[Dataset items]
——
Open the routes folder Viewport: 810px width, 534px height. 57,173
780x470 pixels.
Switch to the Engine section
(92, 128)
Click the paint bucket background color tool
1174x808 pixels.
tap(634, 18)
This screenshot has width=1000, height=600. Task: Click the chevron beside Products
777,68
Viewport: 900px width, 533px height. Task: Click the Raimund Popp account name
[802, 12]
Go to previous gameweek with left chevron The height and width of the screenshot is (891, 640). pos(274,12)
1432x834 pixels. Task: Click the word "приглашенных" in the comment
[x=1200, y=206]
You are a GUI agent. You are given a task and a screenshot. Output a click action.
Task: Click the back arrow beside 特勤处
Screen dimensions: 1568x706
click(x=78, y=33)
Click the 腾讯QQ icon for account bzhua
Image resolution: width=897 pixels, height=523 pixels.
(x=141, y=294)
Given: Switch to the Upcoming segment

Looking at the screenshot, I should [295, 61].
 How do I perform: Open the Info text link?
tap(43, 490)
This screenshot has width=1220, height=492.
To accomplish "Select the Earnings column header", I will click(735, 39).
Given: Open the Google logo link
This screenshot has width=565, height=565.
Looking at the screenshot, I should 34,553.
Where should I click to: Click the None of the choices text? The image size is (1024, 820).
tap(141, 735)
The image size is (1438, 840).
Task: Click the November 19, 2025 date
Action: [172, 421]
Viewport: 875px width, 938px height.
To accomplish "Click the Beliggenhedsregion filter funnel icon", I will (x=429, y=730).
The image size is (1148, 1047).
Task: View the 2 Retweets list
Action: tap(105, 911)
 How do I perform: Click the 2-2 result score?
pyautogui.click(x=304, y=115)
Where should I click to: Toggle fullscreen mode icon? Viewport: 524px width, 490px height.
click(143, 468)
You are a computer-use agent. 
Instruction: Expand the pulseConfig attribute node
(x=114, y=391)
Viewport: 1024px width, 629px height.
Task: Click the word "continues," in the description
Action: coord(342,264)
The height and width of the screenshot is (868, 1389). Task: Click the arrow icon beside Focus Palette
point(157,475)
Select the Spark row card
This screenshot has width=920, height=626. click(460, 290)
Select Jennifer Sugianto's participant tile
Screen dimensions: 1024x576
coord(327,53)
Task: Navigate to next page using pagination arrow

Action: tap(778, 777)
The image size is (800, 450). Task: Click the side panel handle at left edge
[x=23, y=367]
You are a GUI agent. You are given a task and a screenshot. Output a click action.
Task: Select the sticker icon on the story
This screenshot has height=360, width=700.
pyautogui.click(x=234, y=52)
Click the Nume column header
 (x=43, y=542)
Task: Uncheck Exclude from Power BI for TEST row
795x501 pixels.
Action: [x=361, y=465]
——
# Work order
Reproduce all of the records exactly.

# Result for this task
Open the routes folder Viewport: 810px width, 534px height. 57,173
780x470 pixels.
Switch to the Engine section
(92, 128)
Click the paint bucket background color tool
1174x808 pixels.
tap(634, 18)
This screenshot has width=1000, height=600. Task: Click the chevron beside Products
777,68
Viewport: 900px width, 533px height. Task: Click the Raimund Popp account name
[802, 12]
Go to previous gameweek with left chevron The height and width of the screenshot is (891, 640). pos(274,12)
1432x834 pixels. Task: Click the word "приглашенных" in the comment
[x=1200, y=206]
You are a GUI agent. You are given a task and a screenshot. Output a click action.
Task: Click the back arrow beside 特勤处
Screen dimensions: 1568x706
click(x=78, y=33)
Click the 腾讯QQ icon for account bzhua
Image resolution: width=897 pixels, height=523 pixels.
(x=141, y=294)
Given: Switch to the Upcoming segment

Looking at the screenshot, I should [295, 61].
 How do I perform: Open the Info text link?
tap(43, 490)
This screenshot has width=1220, height=492.
To accomplish "Select the Earnings column header", I will click(735, 39).
Given: Open the Google logo link
This screenshot has width=565, height=565.
Looking at the screenshot, I should 34,553.
Where should I click to: Click the None of the choices text? The image size is (1024, 820).
tap(141, 735)
The image size is (1438, 840).
Task: Click the November 19, 2025 date
Action: [172, 421]
Viewport: 875px width, 938px height.
To accomplish "Click the Beliggenhedsregion filter funnel icon", I will (x=429, y=730).
The image size is (1148, 1047).
Task: View the 2 Retweets list
Action: tap(105, 911)
 How do I perform: Click the 2-2 result score?
pyautogui.click(x=304, y=115)
Where should I click to: Toggle fullscreen mode icon? Viewport: 524px width, 490px height.
click(143, 468)
You are a computer-use agent. 
Instruction: Expand the pulseConfig attribute node
(x=114, y=391)
Viewport: 1024px width, 629px height.
Task: Click the word "continues," in the description
Action: coord(342,264)
The height and width of the screenshot is (868, 1389). Task: Click the arrow icon beside Focus Palette
point(157,475)
Select the Spark row card
This screenshot has width=920, height=626. click(460, 290)
Select Jennifer Sugianto's participant tile
Screen dimensions: 1024x576
coord(327,53)
Task: Navigate to next page using pagination arrow

Action: tap(778, 777)
The image size is (800, 450). Task: Click the side panel handle at left edge
[x=23, y=367]
You are a GUI agent. You are given a task and a screenshot. Output a click action.
Task: Select the sticker icon on the story
This screenshot has height=360, width=700.
pyautogui.click(x=234, y=52)
Click the Nume column header
 (x=43, y=542)
Task: Uncheck Exclude from Power BI for TEST row
795x501 pixels.
Action: [x=361, y=465]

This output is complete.